Nachts sind alle Katzen grau – so sagt es das Sprichwort. Man verwendet es, um auszudrücken, dass im Dunkeln vieles gleich erscheint und vor allem Mängeln Farben nicht mehr so gut zu erkennen sind. Die Wahrheit hinter dem Spruch hängt mit unserem Sehvermögen und den zwei Arten von Sehzellen zusammen. Denn die für die Farben zuständigen Zapfen arbeiten bei Dämmerung und Dunkelheit nicht. Dann treten die Stäbchen in Aktion, die uns hell und dunkel unterscheiden lassen – aber eben weitgehend farblos und grau. Bei manchen Menschen ist die Funktion dieser Stäbchenzellen allerdings eingeschränkt oder gar nicht vorhanden. Sie können schon in der Dämmerung kaum mehr etwas sehen und sind ab einem gewissen Grad von Dunkelheit nachtblind.

□ □ □

• [AUFGABENDETAILS]: Schreibe den Text über Nachtsehen und Nachtblindheit oben im Anschluss an seinen letzten Satz weiter.

□ □ □

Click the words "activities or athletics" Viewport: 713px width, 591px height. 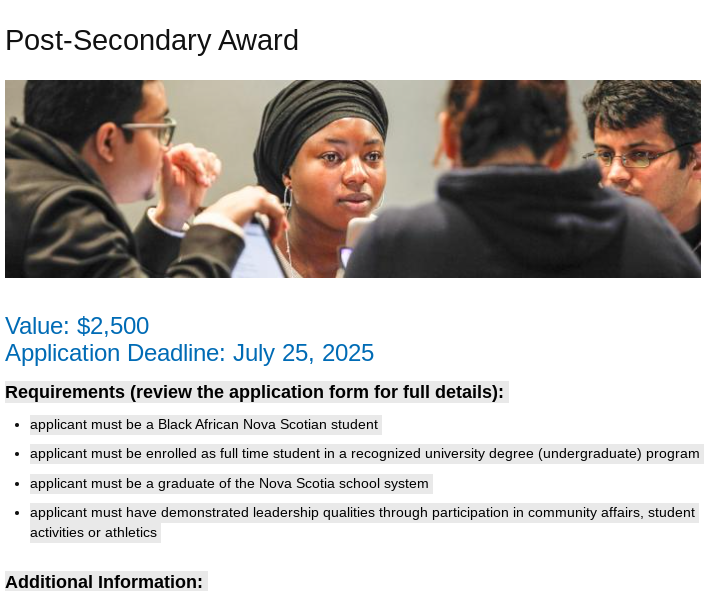coord(94,533)
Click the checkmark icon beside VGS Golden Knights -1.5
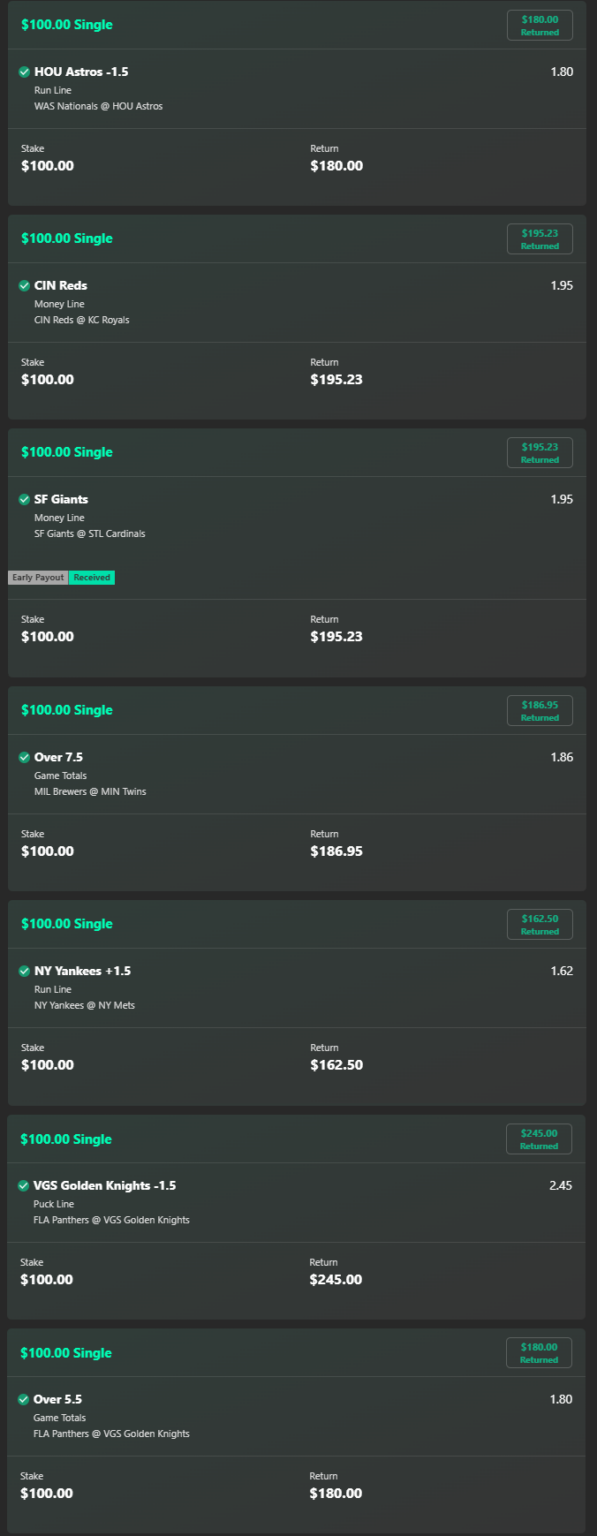This screenshot has width=597, height=1536. (22, 1185)
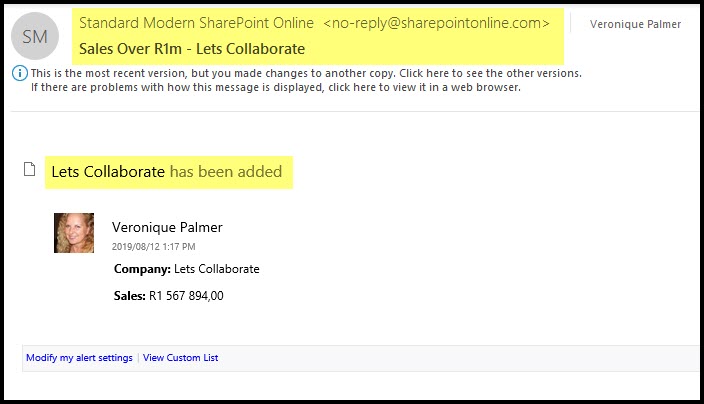The image size is (704, 404).
Task: Click the message about other versions
Action: [x=306, y=73]
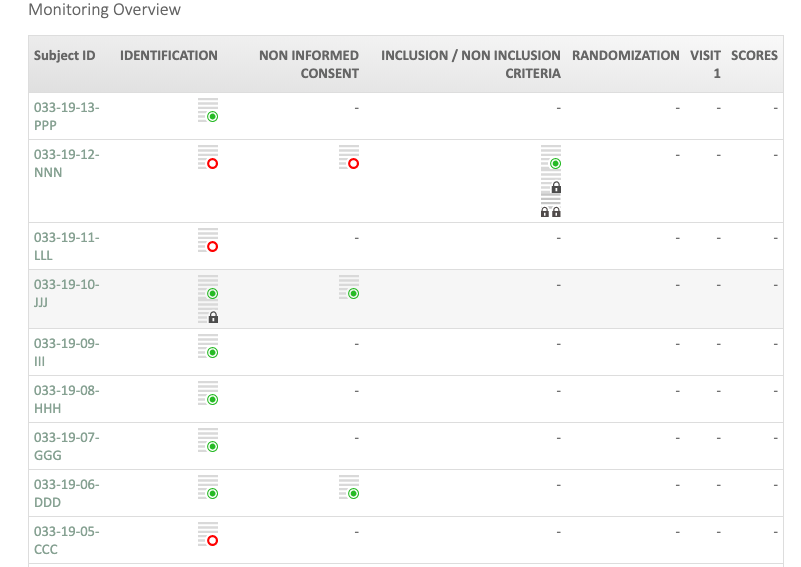
Task: Open Non Informed Consent icon for 033-19-12-NNN
Action: (x=349, y=157)
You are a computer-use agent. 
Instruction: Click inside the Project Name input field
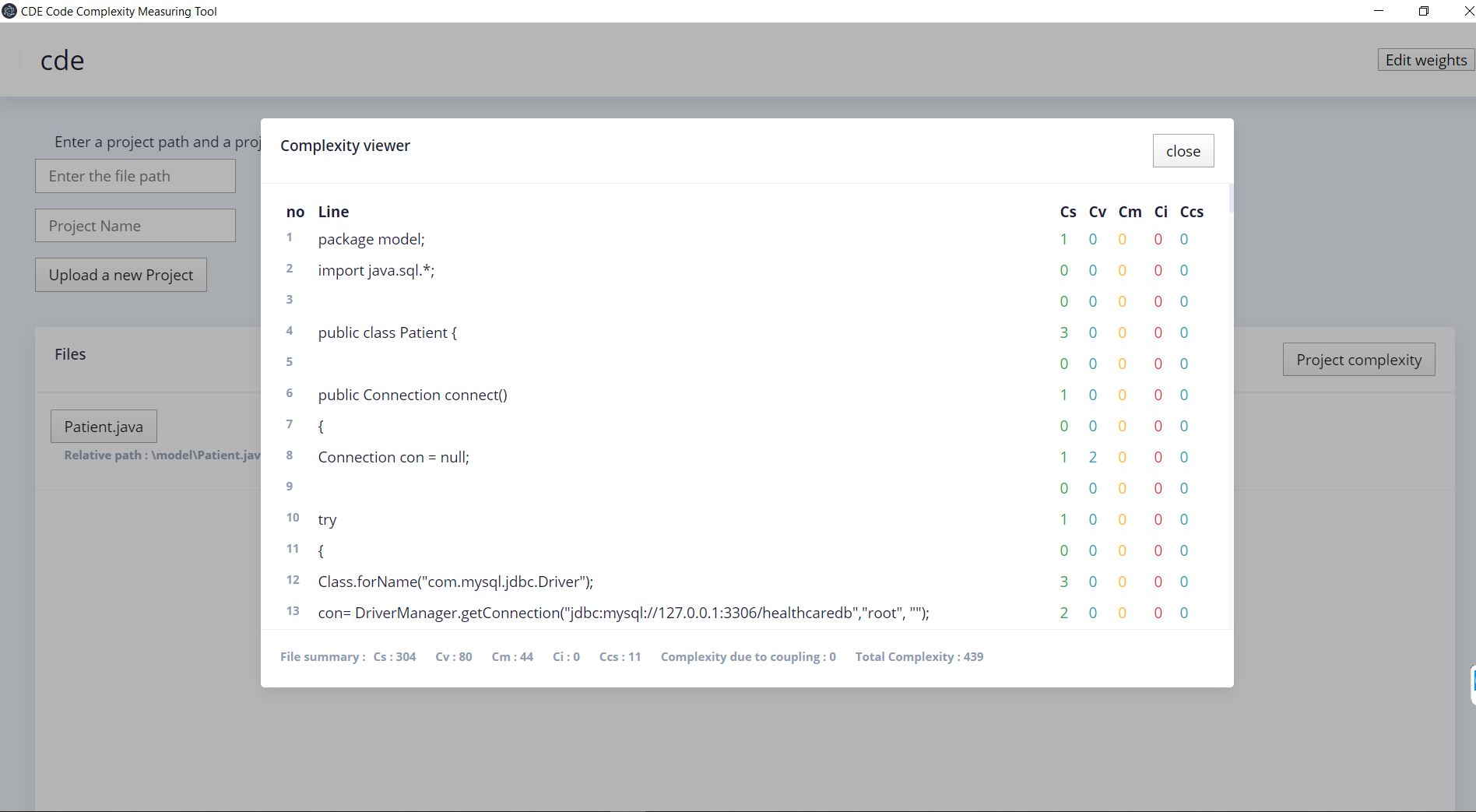click(135, 225)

□ □ □

• [ANTWORT ZUR ÜBUNG]:
Ein sehr schlechtes oder gar ganz fehlendes Sehvermögen ist das Hauptmerkmal der Nachtblindheit. Je nach Ursache der Erkrankung kommen noch andere Symptome wie Augenzittern, ein eingeschränktes Sehfeld, eine Blendempfindlichkeit oder eine Farbenblindheit hinzu.

Die Gründe für einen Nachtblindheit sind unterschiedlich. In den seltensten Fällen ist sie eine eigenständige, erblich bedingte Erkrankung. Bei dieser „essentiellen“ Nachtblindheit, die nur eine Person von rund 22.000 betrifft, können die Patienten bei Dämmerung oder Dunkelheit nichts mehr sehen. Im Hellen haben sie hingegen kaum oder gar keine Sehbeschwerden. Weitaus häufiger ist die Nachtblindheit ein Symptom anderer Augen- bzw. Netzhauterkrankungen. Dazu zählen beispielsweise die kongenitale stationäre Nachtblindheit, die Leber‘sche-Amaurose, eine erbliche bereits im Kindes- oder Heranwachsendenalter zur vollständigen Erblindung führende Degeneration der Sinneszellen, oder die Retinitis pigmentosa, bei der die lichtempfindlichen Zellen der Netzhaut langsam zugrunde gehen.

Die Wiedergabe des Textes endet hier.